[Data for processing]

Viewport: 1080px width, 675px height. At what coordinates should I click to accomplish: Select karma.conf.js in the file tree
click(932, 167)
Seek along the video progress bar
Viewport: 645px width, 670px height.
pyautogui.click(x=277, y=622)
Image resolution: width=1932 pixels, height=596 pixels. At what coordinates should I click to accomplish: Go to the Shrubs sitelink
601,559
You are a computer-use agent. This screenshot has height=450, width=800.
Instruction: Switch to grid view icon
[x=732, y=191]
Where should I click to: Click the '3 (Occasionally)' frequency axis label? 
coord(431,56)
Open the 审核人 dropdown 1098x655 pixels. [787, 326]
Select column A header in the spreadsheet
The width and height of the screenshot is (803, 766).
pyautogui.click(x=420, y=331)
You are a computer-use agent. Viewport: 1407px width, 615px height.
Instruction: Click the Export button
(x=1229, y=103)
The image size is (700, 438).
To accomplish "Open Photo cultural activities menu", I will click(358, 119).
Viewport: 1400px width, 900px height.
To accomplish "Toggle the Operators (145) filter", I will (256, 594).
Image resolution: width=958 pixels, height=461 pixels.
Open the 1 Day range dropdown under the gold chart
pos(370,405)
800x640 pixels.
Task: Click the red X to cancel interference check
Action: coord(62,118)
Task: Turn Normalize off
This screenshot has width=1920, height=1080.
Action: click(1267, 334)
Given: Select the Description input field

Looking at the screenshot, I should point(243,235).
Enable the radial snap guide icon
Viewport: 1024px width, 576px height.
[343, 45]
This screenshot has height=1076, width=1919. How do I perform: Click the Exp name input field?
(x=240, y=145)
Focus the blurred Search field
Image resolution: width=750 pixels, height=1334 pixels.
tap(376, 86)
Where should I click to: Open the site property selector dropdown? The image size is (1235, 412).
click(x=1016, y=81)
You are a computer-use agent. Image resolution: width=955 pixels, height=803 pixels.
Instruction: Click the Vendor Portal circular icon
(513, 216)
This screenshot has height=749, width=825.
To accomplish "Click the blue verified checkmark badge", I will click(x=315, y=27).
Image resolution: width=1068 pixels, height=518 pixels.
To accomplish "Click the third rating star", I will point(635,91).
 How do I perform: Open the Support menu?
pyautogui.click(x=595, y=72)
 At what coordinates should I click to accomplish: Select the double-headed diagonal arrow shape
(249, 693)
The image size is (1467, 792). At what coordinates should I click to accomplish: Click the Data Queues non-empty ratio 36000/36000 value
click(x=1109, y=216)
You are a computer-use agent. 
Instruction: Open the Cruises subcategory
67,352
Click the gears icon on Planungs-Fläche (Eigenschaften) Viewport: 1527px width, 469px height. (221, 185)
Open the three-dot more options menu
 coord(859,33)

[/Data for processing]

### What this task involves
Which lines of the material contain the string "agent"? List each of them.

### Solution for this exercise
You are a computer-use agent. This screenshot has height=450, width=800.
You are a computer-use agent. Viewport: 1407px width, 615px height.
You are a computer-use agent. Image resolution: width=955 pixels, height=803 pixels.
You are a computer-use agent. 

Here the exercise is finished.